Telling Your Life Story:
21 Preparation Prompts for Your Video Interview
Remember: Everyone’s story is different, there are no right or wrong answers, no boring or uninteresting stories—only your story matters.
- Who was your best friend growing up?
- What pets did you have? What was/were their names? Describe them. How long did you have them? How did you feel when you lost them?
- Describe your favorite family meal. Where did you eat—around the dinner table? In front of the TV or radio?
- When did you eat, and why that hour?
- What games did you play growing up?
- What was your “secret” place to go when you wanted to be alone or feel safe?
- What was your first job?
- Do you remember your grandparents or great-grandparents?
- Who was your first love?
- Describe your first date.
- How did you learn to drive? What was your first car?
- What places did you used to go? What did you used to do for vacations?
- What were some of the important places from your childhood?
- Are there smells, sounds, or tastes that take you back home? (a particular perfume, your dad’s aftershave, rotting leaves in the fall, a particular meal?)
- What were some traditions your family observed during your early life? Do any of those traditions survive to this day in your family?
- Were there particular phrases your parents said that stayed with you?
- Describe a turning point in your life. Explore the past, present, and future around that experience. (Including what you may have done during the Great Depression or the war(s).)
- Which one of your parents are you most like? How do you you feel about it?
- Was there a particular person that inspired you? Or an event or experience that had a significant impact on your life?

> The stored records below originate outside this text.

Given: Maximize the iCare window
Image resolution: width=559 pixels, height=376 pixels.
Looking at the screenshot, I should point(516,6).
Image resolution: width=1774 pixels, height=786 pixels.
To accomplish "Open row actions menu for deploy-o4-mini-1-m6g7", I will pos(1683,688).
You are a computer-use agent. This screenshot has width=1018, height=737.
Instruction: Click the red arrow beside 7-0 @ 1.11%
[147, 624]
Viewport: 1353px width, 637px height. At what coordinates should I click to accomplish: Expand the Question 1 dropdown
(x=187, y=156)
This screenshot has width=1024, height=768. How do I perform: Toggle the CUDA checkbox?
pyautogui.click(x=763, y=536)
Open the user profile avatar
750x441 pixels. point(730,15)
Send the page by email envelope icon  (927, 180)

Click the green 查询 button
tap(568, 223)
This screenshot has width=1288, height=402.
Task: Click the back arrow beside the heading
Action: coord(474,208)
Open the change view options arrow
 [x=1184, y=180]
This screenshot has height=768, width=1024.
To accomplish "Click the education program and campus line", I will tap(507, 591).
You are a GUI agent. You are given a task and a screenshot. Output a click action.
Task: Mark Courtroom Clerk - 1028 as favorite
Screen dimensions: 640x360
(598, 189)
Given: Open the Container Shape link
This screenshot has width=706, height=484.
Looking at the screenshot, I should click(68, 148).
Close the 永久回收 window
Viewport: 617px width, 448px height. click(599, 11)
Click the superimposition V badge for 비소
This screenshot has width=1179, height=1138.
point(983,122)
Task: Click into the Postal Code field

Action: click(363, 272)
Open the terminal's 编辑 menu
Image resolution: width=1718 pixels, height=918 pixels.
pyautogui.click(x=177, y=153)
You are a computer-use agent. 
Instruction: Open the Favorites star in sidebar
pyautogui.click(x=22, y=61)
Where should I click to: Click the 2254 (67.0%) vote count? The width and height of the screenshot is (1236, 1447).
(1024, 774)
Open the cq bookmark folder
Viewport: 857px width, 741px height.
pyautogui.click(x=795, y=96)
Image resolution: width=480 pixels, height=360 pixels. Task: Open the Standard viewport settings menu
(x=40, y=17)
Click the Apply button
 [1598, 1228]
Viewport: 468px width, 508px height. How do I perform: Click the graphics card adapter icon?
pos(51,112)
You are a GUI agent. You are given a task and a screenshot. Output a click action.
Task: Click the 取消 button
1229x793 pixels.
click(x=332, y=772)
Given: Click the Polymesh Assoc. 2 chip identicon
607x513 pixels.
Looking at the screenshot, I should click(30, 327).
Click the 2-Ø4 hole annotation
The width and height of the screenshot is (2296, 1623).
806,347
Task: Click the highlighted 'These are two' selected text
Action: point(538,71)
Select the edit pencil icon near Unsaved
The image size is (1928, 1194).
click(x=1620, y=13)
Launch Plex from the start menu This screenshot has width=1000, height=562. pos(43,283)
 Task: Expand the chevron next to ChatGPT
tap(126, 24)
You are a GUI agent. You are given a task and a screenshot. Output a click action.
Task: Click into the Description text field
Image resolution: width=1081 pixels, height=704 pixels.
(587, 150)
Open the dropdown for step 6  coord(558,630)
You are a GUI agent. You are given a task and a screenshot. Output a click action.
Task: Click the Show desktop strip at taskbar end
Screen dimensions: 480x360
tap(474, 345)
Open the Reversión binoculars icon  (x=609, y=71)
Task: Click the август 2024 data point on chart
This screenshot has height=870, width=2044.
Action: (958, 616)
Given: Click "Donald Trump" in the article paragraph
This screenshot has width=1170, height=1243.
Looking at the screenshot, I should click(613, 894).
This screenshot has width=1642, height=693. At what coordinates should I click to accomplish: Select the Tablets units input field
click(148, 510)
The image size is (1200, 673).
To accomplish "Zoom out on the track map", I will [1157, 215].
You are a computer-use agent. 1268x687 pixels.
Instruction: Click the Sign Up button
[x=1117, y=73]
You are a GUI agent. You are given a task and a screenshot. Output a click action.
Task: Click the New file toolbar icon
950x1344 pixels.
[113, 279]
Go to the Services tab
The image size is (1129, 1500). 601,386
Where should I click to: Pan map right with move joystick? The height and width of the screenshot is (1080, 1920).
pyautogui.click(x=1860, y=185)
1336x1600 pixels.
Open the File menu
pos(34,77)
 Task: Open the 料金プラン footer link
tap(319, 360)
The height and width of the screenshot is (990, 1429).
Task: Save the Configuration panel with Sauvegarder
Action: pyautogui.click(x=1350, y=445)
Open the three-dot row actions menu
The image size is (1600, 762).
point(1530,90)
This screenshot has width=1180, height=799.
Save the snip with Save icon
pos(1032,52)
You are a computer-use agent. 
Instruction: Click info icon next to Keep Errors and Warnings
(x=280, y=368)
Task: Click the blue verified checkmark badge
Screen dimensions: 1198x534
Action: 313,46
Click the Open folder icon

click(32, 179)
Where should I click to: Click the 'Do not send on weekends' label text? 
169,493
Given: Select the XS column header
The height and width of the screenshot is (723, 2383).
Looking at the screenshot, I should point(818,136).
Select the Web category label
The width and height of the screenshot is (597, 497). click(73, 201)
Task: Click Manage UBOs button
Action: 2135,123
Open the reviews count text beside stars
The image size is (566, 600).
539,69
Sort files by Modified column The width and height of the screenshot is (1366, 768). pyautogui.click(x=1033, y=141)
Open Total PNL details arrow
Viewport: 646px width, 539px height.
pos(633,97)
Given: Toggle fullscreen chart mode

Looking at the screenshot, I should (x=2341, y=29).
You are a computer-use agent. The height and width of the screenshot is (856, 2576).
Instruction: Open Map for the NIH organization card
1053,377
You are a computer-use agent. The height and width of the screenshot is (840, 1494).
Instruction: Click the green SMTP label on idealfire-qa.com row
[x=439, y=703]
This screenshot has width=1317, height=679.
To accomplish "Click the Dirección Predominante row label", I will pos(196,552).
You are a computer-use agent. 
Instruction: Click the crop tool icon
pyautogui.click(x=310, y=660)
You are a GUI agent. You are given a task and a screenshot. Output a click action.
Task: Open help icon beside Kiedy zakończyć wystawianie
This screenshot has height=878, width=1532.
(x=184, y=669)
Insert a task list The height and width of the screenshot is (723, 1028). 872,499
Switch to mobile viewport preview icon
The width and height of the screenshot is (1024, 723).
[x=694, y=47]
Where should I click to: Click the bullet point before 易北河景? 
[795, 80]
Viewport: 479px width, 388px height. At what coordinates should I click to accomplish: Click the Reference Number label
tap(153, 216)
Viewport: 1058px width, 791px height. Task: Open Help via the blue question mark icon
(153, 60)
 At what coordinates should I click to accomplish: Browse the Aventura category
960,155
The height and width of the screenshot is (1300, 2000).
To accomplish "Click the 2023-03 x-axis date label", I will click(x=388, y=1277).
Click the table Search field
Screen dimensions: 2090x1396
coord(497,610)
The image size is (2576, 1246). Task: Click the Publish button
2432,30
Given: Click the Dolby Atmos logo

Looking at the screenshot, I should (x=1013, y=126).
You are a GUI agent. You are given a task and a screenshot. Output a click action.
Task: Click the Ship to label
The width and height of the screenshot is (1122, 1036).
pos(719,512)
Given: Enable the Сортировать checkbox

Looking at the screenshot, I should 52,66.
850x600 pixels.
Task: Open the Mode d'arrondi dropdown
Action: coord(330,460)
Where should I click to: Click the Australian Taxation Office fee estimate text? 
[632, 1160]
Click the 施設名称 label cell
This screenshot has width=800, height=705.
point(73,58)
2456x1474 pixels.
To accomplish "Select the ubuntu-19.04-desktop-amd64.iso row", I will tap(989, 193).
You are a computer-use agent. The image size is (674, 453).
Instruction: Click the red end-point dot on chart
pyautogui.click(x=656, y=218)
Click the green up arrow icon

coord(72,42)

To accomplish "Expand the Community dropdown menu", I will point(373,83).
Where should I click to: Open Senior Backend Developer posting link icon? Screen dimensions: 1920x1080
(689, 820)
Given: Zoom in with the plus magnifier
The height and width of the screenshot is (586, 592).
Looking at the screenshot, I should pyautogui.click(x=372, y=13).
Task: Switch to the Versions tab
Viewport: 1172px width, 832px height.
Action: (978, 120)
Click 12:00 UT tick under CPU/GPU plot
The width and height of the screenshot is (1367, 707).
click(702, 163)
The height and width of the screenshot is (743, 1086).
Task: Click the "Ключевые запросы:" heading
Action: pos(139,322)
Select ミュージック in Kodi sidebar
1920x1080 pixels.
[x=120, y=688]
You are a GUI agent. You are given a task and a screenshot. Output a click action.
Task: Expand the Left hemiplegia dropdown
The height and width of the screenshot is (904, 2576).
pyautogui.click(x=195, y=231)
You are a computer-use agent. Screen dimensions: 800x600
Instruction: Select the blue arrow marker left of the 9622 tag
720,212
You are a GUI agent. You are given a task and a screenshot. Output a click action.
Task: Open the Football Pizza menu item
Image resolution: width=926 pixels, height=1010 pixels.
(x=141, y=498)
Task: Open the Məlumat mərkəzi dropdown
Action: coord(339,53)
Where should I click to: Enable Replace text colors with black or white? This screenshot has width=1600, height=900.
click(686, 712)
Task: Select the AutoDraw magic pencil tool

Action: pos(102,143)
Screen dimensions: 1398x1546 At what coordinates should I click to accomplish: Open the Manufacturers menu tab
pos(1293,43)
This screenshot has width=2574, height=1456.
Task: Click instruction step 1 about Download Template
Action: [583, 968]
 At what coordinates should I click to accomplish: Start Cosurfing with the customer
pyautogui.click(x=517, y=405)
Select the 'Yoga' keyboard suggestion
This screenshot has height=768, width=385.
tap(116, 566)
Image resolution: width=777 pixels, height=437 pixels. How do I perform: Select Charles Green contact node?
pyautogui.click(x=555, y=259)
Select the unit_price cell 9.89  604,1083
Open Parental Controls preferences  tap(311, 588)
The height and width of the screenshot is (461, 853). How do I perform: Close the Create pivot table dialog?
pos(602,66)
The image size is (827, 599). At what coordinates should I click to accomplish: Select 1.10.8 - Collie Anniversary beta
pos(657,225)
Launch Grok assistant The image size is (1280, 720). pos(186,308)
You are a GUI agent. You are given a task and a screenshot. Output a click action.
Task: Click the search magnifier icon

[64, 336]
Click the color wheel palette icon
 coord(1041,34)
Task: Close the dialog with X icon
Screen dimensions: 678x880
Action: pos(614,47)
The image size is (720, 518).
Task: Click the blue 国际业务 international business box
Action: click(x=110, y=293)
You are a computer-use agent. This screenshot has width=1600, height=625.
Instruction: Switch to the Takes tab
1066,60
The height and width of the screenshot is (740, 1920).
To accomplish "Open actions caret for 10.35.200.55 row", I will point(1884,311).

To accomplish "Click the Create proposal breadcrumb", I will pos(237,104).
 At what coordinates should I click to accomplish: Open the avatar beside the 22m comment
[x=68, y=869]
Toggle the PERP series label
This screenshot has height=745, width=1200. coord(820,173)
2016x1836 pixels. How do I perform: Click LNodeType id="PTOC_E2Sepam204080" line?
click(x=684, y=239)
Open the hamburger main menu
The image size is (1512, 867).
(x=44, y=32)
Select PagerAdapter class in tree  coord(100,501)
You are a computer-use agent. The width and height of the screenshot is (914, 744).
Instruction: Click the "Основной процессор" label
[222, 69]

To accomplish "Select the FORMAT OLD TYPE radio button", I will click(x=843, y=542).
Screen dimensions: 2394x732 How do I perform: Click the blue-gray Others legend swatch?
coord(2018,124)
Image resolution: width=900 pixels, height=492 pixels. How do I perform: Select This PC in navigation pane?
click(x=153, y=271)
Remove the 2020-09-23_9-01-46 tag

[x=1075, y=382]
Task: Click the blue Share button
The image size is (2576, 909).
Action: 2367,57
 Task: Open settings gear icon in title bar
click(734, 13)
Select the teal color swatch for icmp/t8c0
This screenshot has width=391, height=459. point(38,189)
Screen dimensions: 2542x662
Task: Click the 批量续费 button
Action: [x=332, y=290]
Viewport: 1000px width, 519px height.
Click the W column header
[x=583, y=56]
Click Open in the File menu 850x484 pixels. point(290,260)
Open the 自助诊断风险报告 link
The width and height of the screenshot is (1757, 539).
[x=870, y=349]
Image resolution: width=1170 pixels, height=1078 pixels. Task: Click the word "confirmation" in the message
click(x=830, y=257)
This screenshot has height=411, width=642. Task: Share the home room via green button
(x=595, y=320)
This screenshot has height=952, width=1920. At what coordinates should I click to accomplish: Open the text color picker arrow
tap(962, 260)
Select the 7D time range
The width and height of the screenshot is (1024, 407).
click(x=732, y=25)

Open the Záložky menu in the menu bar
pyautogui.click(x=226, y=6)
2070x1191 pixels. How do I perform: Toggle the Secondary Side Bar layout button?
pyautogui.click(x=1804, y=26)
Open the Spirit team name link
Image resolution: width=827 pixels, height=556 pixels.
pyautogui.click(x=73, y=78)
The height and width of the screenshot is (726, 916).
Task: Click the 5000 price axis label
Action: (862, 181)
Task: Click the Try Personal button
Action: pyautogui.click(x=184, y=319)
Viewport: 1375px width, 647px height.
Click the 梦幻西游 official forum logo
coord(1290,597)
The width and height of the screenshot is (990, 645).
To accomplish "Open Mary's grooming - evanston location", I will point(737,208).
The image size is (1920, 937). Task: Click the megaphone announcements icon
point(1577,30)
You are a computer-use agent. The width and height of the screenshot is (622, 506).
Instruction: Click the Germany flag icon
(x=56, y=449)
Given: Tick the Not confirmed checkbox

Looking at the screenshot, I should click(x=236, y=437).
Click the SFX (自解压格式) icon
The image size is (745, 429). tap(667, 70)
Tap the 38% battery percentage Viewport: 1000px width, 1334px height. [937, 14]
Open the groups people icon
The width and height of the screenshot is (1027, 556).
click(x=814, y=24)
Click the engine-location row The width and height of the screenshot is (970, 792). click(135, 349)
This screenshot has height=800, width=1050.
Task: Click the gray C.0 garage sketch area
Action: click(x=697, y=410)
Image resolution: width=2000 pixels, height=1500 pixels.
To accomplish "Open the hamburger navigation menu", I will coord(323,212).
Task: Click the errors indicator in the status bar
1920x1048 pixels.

- What was one of your favorite songs that elicits strong memories or feelings?
- Do you have any keepsakes or photographs that you hold on to—either still in your possession or your recall.
Everybody is different—different stories, experiences, family relationships. Life is not only good memories. Some of the greatest influences on our lives are the challenges, and the challenging people we encountered along the way. Those may include our parents, being bullied in school, terrible bosses, difficult relationships.
An oral history is more than an dispassionate account of one’s growing up and growing old, it is a time to find reconciliation, a passing on of life’s lessons learned, a discovery of what is important, now that you have had the opportunity to process your experiences. Even more important;y, your oral history is a legacy that can be shared with those who follow.